While some PGA stars like Bryson DeChambeau are packing on 50 pounds of muscle in order to hit the ball further, Woodland decided to use his down time during the isolation period to lose 27 pounds.

And the 36-year-old American did it by cutting out fast food and sugar.

"I would say a three-year old probably eats better than I used to," Woodland said.

Woodland will be showcasing his slimmer self at this week's PGA Championship as he tees off Thursday in a marquee group that includes two other reigning major champions, Brooks Koepka and Shane Lowry.

Koepka is a two-time defending PGA champion and Lowry is the reigning British Open champion.

"It's probably something I should have done a long time ago, take care of my body a little bit," Woodland said Wednesday.

"I'm getting a little older, being out here, hanging around Justin Thomas and all these young guys, I need to take care of myself if I want to be here for a lot longer. I needed to lose some weight.

"I was down just over 27 pounds. I'm down about 20 pounds which I feel is where I want to be right now. I feel better when I get done walking after the round."

He not only feels better about himself, but says a healthier diet will prolong his career

"I want to be out here for a long time, and I needed to change my body to do that," he said.

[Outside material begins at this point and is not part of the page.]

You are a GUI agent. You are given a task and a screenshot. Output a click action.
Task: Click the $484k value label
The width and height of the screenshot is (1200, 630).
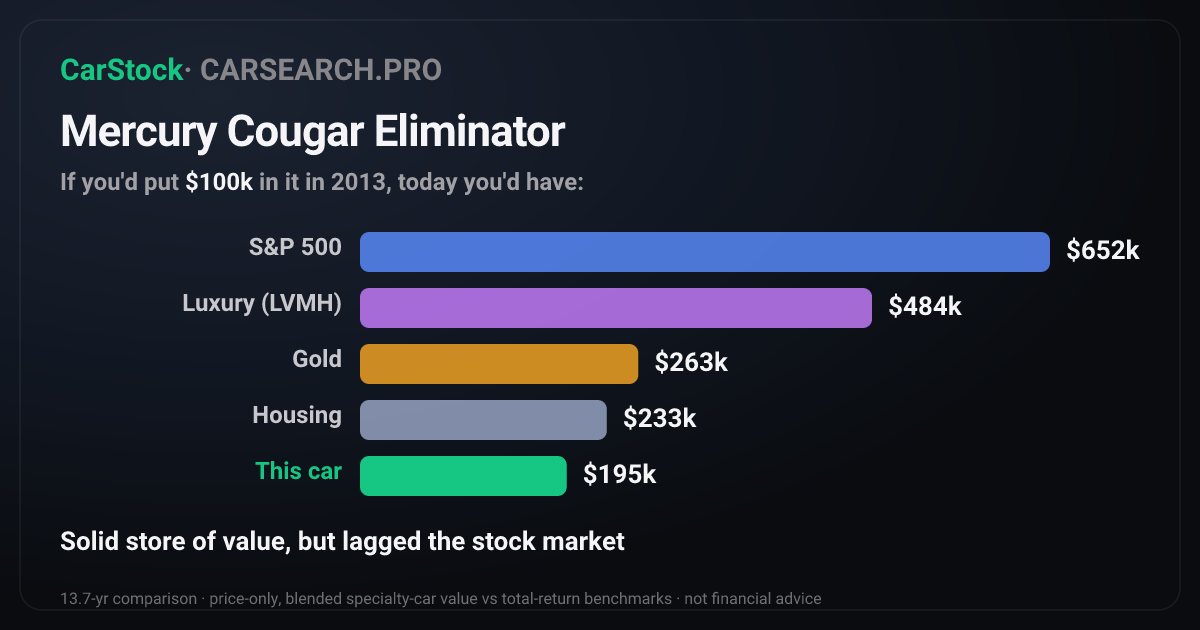pyautogui.click(x=925, y=307)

Woodland has consecutive top-10 finishes at the PGA Championship, tying for eighth at Bethpage Black last year and tying for sixth at Bellerive in 2018.

He said capturing his first major at the US Open just down the road from here in Pebble Beach has helped foster a winning mental attitude.

"I'm definitely a more confident player," Woodland said. "You work so hard and you know you're getting better, but sometimes you need the results to feel that.

"You don't always get them as quickly as you'd like. I know I can contend and I know I can win. That's a huge relief.

"It definitely helps you sleep better at night, and you definitely show up at the golf course in a better mood, knowing you don't have to be perfect today. My stuff is still good enough to win."